Supplied data START

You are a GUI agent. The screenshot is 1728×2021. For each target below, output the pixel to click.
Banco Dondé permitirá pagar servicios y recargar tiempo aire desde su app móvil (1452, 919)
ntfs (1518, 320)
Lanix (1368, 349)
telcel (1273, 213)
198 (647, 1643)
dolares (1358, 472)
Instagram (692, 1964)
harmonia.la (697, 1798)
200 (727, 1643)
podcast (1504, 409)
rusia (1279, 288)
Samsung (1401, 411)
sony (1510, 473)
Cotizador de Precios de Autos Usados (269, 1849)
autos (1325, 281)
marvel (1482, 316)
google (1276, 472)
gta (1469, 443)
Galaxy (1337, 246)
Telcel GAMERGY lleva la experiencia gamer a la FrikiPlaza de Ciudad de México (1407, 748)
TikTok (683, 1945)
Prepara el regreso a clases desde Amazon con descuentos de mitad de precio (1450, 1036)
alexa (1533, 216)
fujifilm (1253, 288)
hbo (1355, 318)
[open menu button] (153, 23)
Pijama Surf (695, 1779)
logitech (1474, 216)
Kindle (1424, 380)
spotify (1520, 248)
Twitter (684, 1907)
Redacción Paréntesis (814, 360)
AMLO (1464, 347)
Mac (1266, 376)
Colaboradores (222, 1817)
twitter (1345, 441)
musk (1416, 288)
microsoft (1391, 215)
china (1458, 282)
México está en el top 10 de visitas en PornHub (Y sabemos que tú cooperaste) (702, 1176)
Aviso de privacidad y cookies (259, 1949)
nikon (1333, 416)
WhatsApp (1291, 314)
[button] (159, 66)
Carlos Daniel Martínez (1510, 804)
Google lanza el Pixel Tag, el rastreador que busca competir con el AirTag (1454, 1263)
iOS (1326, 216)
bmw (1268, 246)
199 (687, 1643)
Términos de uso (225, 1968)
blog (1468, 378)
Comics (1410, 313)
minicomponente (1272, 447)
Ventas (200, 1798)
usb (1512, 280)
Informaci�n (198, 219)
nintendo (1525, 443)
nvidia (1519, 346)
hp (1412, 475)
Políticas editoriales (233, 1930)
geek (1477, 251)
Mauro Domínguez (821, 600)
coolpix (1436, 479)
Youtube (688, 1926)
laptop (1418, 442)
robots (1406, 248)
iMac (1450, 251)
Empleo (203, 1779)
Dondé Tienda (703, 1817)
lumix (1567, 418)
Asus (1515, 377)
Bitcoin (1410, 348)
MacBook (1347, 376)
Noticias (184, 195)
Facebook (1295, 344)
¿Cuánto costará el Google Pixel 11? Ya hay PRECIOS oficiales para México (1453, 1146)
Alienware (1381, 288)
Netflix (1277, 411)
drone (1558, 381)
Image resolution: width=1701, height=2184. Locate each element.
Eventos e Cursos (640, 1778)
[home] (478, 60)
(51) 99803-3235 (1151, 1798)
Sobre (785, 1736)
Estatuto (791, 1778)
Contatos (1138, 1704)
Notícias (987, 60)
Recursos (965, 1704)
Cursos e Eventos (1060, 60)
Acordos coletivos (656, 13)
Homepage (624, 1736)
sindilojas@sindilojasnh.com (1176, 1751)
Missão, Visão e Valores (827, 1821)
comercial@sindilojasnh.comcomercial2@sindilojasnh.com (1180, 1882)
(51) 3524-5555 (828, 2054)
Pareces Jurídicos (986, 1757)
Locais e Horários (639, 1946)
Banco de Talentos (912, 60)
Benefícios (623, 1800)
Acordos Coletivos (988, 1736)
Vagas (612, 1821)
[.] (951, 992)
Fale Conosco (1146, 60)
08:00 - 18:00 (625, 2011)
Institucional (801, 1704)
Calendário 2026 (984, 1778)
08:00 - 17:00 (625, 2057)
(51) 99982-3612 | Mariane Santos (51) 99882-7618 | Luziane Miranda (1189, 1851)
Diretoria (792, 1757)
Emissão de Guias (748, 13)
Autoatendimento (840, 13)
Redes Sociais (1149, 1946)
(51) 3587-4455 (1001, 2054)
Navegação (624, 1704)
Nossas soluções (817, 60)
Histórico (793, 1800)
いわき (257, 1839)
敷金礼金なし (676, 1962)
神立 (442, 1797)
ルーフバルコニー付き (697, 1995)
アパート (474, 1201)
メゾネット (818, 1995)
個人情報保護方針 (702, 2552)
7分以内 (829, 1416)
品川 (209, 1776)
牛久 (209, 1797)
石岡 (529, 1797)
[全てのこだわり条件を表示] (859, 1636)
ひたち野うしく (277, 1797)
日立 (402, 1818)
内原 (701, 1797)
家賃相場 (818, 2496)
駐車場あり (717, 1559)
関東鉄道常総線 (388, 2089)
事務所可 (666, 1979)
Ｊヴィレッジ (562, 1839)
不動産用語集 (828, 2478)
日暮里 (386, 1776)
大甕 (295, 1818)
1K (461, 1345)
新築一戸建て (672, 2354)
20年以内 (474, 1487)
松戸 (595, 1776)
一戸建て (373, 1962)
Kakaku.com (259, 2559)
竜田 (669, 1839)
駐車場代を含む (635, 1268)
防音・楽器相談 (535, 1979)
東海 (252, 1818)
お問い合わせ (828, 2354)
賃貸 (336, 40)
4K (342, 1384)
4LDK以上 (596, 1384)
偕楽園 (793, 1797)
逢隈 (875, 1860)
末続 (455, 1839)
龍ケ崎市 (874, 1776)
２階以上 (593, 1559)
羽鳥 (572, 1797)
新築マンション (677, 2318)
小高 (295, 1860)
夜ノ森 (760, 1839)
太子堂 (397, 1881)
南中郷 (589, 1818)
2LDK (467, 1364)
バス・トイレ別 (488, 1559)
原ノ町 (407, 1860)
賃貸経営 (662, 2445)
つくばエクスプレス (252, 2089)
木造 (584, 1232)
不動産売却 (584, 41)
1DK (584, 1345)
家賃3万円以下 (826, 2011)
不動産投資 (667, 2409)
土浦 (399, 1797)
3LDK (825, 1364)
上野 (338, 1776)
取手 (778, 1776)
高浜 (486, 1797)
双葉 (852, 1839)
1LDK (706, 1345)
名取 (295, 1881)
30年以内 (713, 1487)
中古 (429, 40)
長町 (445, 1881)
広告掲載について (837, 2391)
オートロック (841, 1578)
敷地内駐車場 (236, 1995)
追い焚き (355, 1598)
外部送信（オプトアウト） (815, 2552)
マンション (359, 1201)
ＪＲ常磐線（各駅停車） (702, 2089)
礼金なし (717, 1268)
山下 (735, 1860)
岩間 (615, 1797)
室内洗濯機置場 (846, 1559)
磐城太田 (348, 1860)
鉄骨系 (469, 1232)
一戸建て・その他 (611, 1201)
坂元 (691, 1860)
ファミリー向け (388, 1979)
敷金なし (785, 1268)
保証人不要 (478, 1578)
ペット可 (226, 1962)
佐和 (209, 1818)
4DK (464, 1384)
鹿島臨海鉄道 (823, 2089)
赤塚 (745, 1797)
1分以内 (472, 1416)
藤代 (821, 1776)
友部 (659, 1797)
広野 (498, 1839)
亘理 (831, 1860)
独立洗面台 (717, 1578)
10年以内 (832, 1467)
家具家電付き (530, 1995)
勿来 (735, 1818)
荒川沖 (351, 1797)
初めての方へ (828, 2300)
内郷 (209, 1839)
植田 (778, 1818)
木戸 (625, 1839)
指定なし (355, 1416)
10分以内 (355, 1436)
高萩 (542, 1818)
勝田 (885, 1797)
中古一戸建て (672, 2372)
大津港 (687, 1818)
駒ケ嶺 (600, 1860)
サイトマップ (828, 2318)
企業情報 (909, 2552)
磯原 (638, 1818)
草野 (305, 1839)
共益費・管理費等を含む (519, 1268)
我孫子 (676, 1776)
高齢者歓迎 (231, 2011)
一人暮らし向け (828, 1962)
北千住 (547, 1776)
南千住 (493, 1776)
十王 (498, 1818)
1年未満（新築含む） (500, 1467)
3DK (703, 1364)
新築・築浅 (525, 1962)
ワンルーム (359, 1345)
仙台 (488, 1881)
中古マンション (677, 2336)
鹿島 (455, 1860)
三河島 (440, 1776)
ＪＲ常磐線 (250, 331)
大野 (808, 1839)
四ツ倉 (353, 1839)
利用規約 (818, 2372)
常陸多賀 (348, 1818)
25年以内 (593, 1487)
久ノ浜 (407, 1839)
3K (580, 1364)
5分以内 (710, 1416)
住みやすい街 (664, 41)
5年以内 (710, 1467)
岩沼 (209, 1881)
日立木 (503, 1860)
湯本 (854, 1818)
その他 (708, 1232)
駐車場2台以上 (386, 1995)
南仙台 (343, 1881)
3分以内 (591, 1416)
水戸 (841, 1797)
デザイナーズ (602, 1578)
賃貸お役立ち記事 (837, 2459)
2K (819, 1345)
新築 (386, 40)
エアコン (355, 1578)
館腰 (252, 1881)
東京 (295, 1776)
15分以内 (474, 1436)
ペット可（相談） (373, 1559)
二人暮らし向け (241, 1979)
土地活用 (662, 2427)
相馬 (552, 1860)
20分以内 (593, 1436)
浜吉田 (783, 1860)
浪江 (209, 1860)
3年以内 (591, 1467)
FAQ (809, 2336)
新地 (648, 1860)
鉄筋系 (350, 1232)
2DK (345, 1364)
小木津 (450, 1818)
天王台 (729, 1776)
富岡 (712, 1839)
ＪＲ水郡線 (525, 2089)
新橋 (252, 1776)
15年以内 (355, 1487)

Supplied data END

Go through the records above, find every line with the word "each", and list those lines.

You are a GUI agent. The screenshot is 1728×2021. For each target below, output the pixel to click.
Image resolution: width=1701, height=2184. Locate each element.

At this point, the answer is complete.